Cracking the consumer investing code: High-risk, high-reward
I offer a framework for why consumer investing is not for the faint of heart. But for the brave souls that enter the fray, the upside could be astonishingly large with winner-take-most dynamics.
Over the past few weeks, the VC community has been abuzz with reports of investors pivoting away from consumer investing toward an enterprise focus. Some firms have allegedly dissolved or reduced their consumer teams. In a sign of the times, this momentum comes hot on the heels of enterprise giant Microsoft overtaking consumer titan Apple as the world’s most valuable public company. VC twitter (unsurprisingly) swung into action, with shots fired from all angles:
I’ve only ever been a B2B investor and operator, so I don’t particularly have a bone to pick in this hullabaloo. But I thought I would share some perspective on why I, as a B2B investor, hold a ton of respect for consumer VCs and founders. This reverence doesn’t just stem from the fact that the consumer tech community is “cooler” than us “boring” enterprise software folks, but as I’ll outline below, scoring a consumer win is often much harder than a B2B win. That said, a larger prize could await investors and entrepreneurs who do find success in picking or building consumer winners, which perhaps compensates for some of this risk.
Change has been brewing for several years now
To be clear, this shift in interest did not happen overnight. A few weeks ago, Aileen Lee and Allegra Simon from Cowboy Ventures published a report illustrating how the pendulum had swung over the past decade. In 2013, consumer companies accounted for ~80% of the unicorn club value. Fast forward a decade, consumer companies now only account for ~20% of value:
In their report, the Cowboy team presents several hypotheses for this momentum shift, including better predictability of B2B businesses and more exit outcomes. The point on exit potential is supported by my consumer-focused Bessemer colleague Talia Goldberg who found that M&A activity for >$500MM companies was significantly greater in B2B than in consumer due to reasons such as regulatory nuance as well as increased PE interest in enterprise software businesses:
A pareto pattern in consumer returns
While I’m aligned with these lines of reasoning, my main take is that the risk-reward profile for consumer investing is simply different from that of enterprise investing, and this may not appeal to all investors.
Analyzing VC-backed public listings on the NYSE & Nasdaq worth >$1B and all VC-backed M&A exits worth >$500m since 2001 (which excludes Apple and Amazon since they went public in 1980 and 1997 respectively), Bessemer’s consumer gurus Talia Goldberg, Kate Walker, Alexandra Sukin, and Jeremy Levine, published findings last year highlighting the extreme power law dynamic in the consumer landscape — the top 5 consumer companies account for 88% of cohort value while the top 5 enterprise companies account only for 31% of cohort value. Within the consumer cohort, the top company alone represented 52% of value versus the top B2B company only representing 11% of value:
Furthermore, my colleagues found that the total market cap of consumer companies was ~2x greater than B2B companies despite accounting for roughly half the listings (chart below). Only the biggest and best make it in consumer since survival rates are notoriously brutal. History is written by the victors — consumer winners like Google and Facebook are household names and have even become official dictionary terms, but let us not forget companies such as Lycos, Yahoo!, Infoseek and Excite that were buried in the Search Wars of the early 2000s, and early movers such as Friendster and MySpace that did not survive in the race for social media dominance.

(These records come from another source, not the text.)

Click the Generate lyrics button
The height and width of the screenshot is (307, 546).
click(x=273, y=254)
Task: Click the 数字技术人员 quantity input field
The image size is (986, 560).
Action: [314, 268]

Underpinning these trends is that consumer winners tend to capture outsized market share compared to their B2B peers. For instance, Google is estimated to own over 90% of the search market. In another example, Uber is estimated to capture 75% of the US ride-sharing market, with second-place Lyft taking the remaining 25% of the pie:
In contrast, on the B2B side, the top CRM player Salesforce only has less than a quarter of a fragmented market (chart below), and Zoom has only captured less than half of the enterprise video conferencing opportunity.

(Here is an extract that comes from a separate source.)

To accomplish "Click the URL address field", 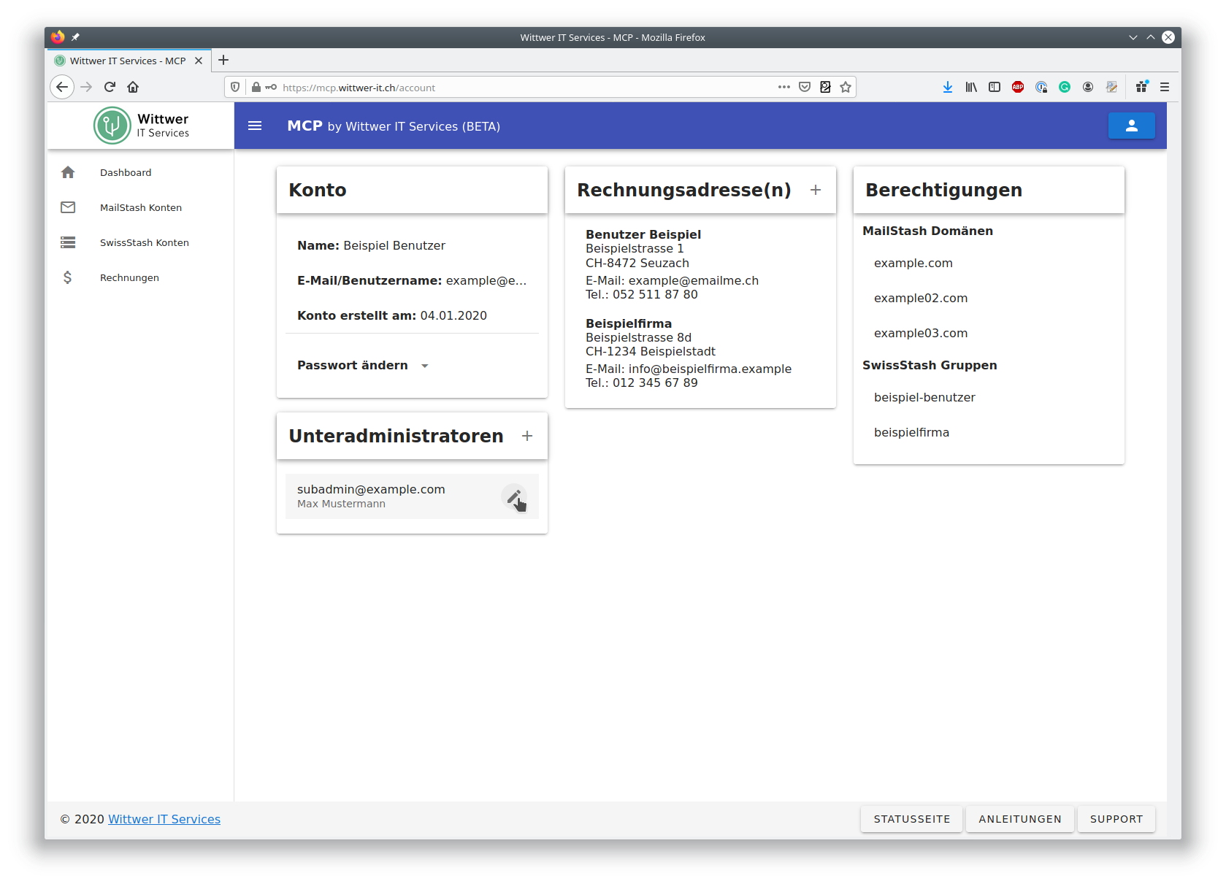I will point(526,87).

The implication here for investors is that there is little room for error in consumer investing — if you’ve missed investing in the #1 company in a consumer category, then you’ve likely missed the entire boat. That said, the potential prize for the winner in a consumer category is likely to be very large, and this asymmetric upside could be sufficiently compelling to investors. Conversely, with markets more fragmented in B2B, enterprise investors have more margin of safety since the #2 and #3 players could still capture enough share to drive a decent return.
What explains this winner-takes-all/winner-takes-most dynamic in consumer categories?
I love studying market structures, and Professor Thomas Eisenmann’s research on platform structure in networked markets has always resonated with me since I first explored his work as an MBA student. Prof Eisenmann purports that there are four factors that influence the odds of whether a market will be served by a single platform (i.e. winner-take-all):
A “natural monopoly” defined by minimum efficient scale in excess of mature market size. Natural monopolies are rare, so the subsequent factors likely have more influence.
High multi-homing costs which are the sum of costs incurred when a user affiliates with multiple platforms. This is slightly different from switching costs which tends to refer to expenses or inconveniences incurred by users when abandoning one platform in favor of the other.
Strong network effects which encompass users valuing the platform positively due to the ability to interact with large numbers of other users.
Low requirements for feature differentiation due to relatively homogeneous user needs.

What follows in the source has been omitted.